___ Information

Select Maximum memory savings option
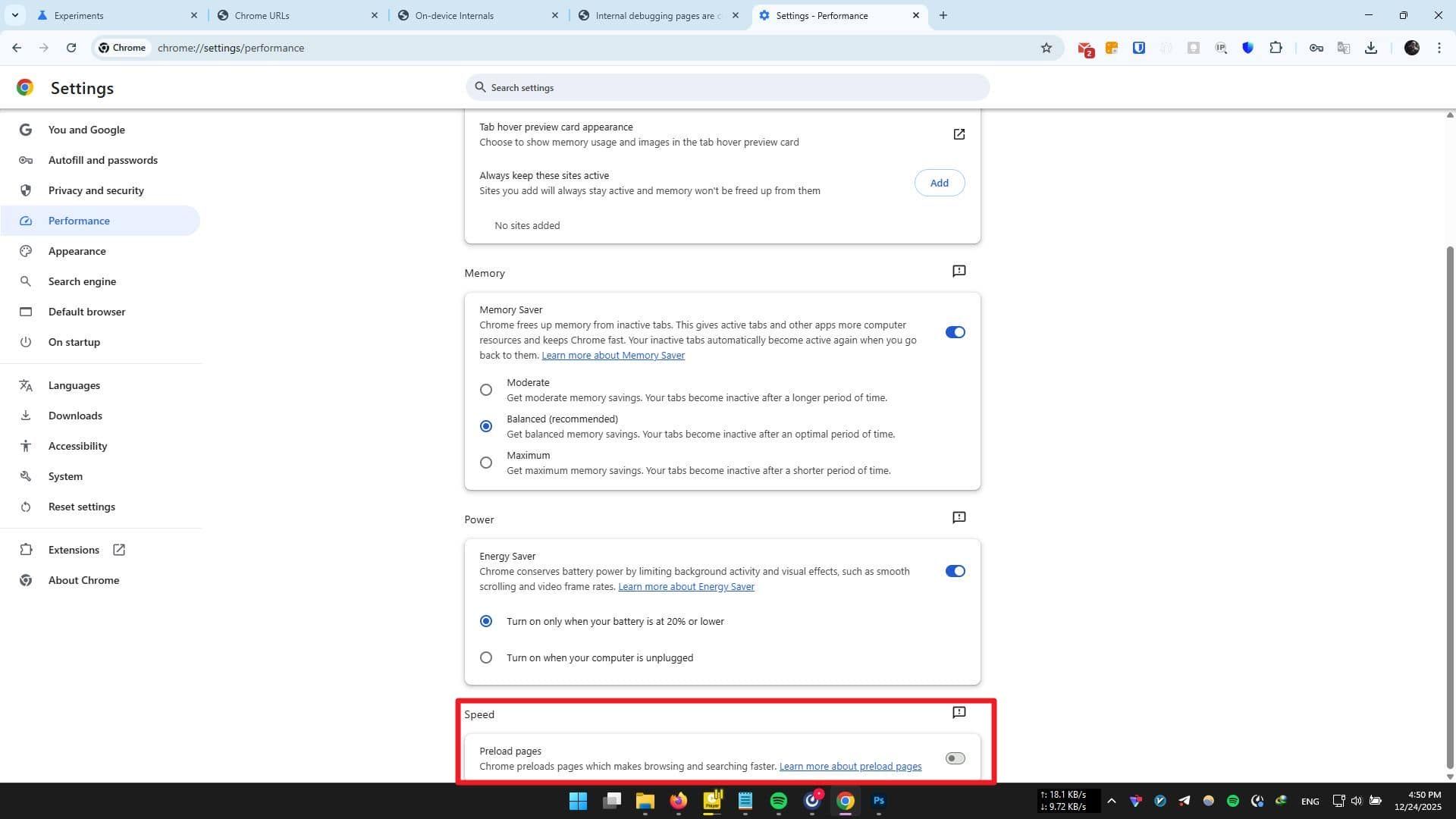pyautogui.click(x=485, y=462)
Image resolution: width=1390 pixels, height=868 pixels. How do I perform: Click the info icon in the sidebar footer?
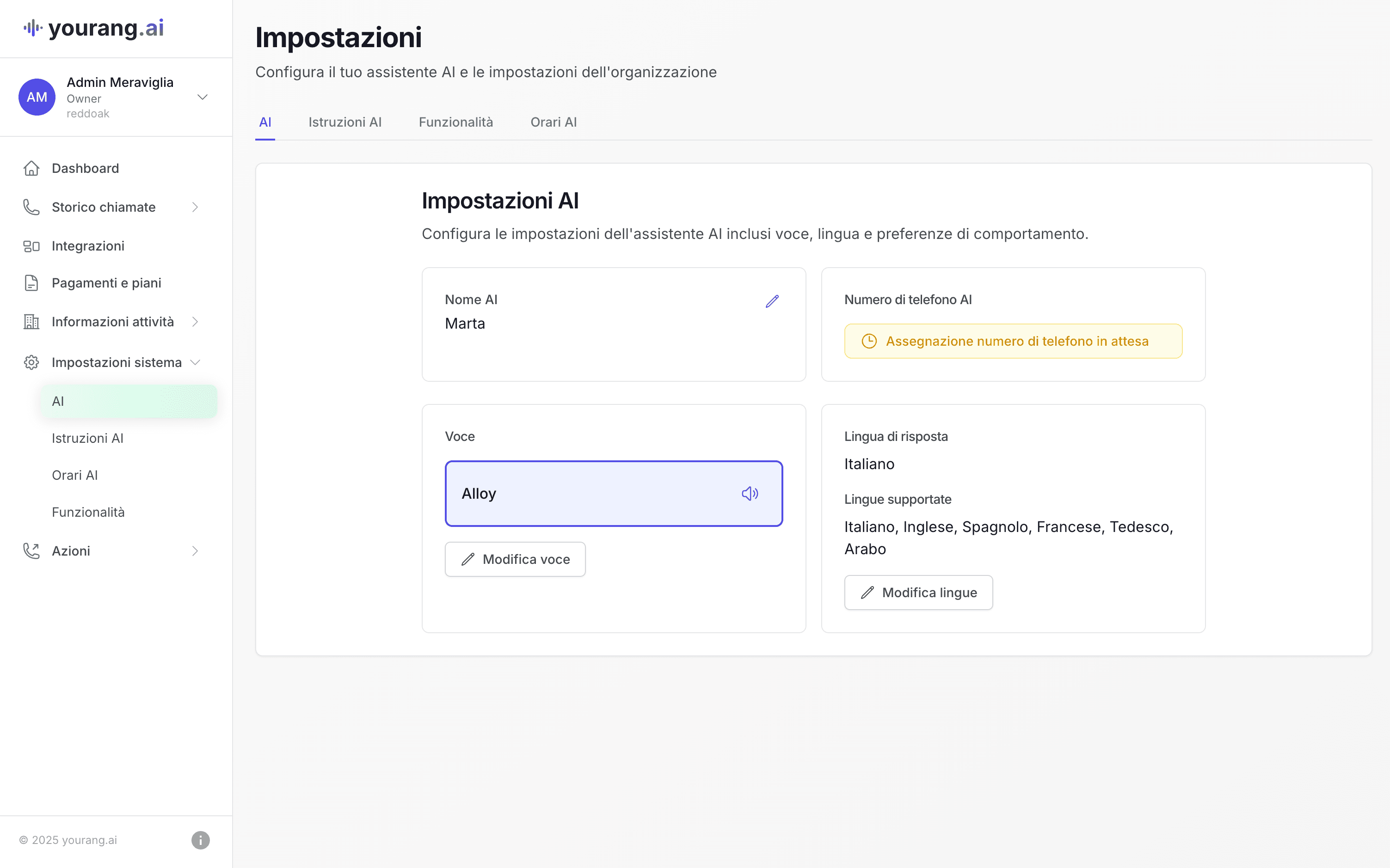click(x=201, y=840)
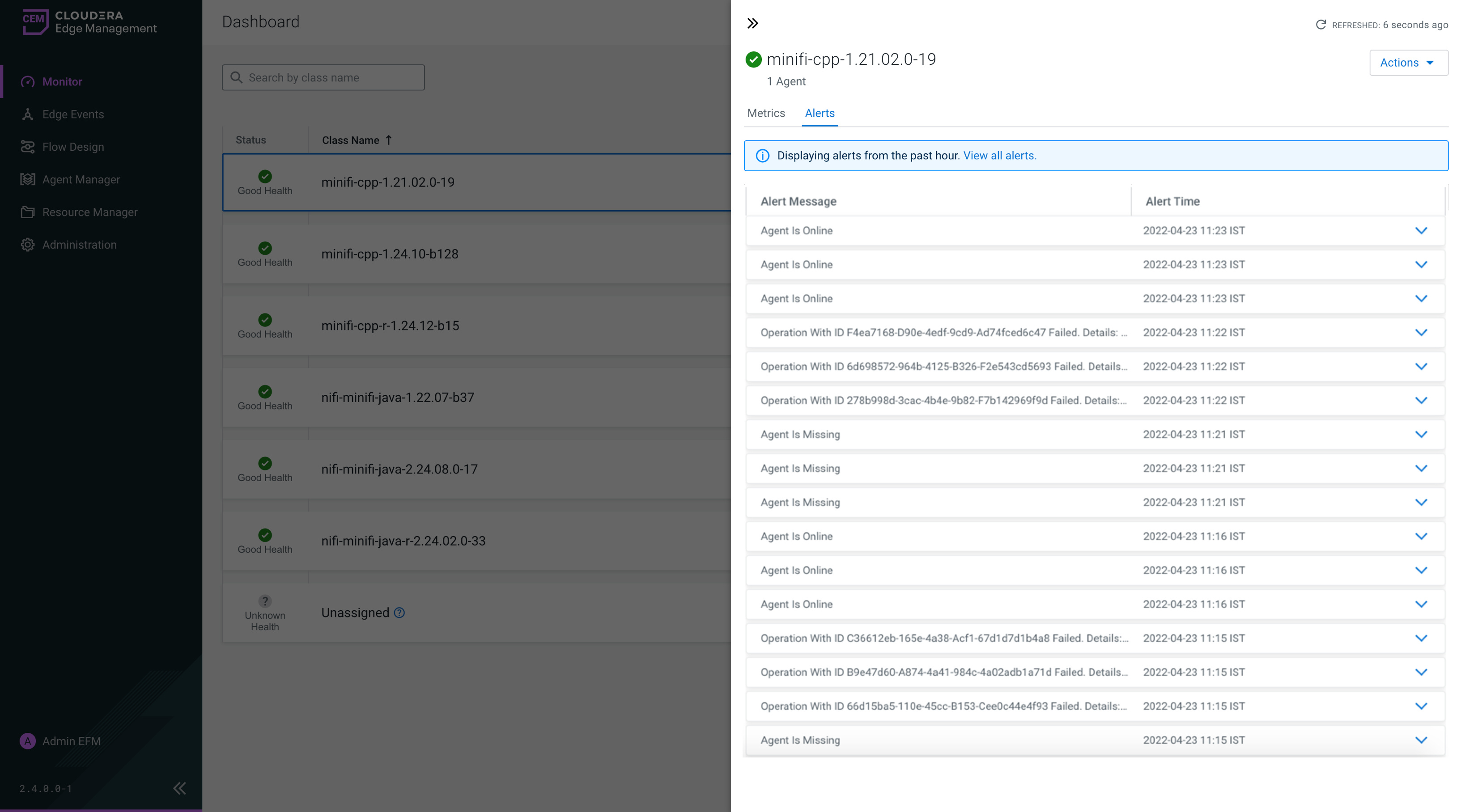
Task: Expand the last Agent Is Missing alert
Action: point(1421,740)
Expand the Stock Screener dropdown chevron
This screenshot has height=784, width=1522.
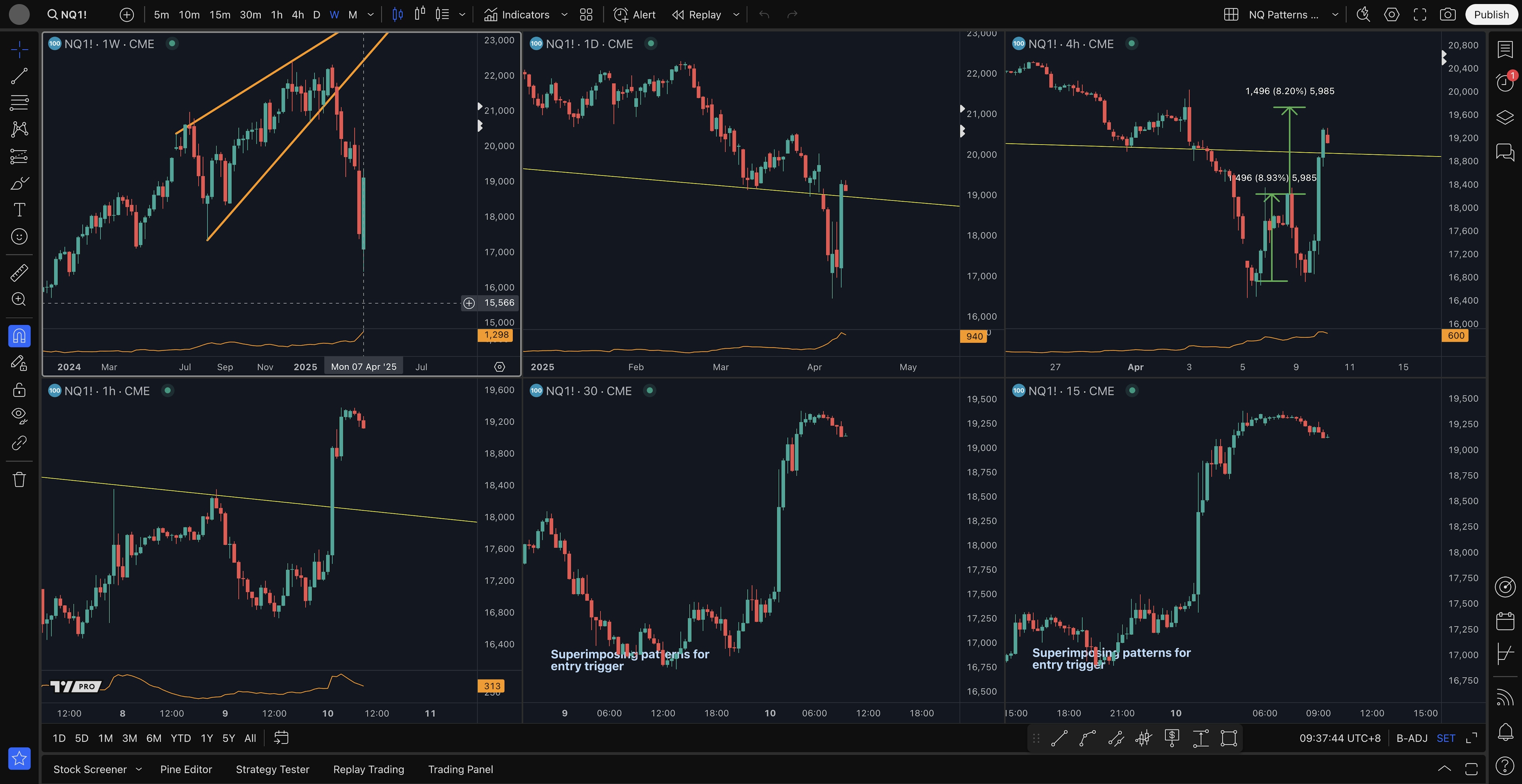(x=139, y=769)
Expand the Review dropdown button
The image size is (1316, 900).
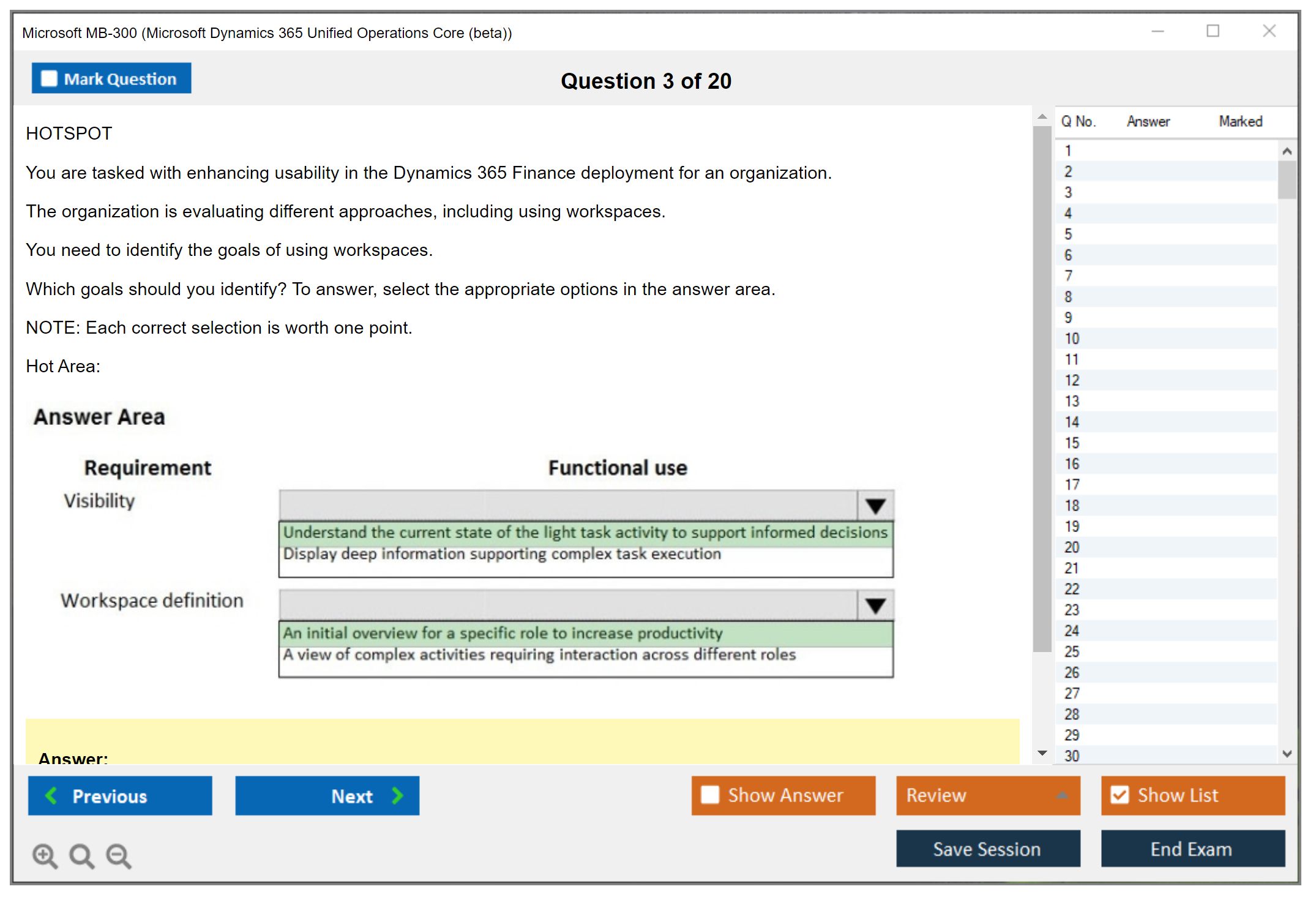pyautogui.click(x=1062, y=795)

______

What you are asked to do
Go through the lines above. Select every one that has the string "dropdown".

Solution
Expand the Stock Screener dropdown chevron
Expand the Review dropdown button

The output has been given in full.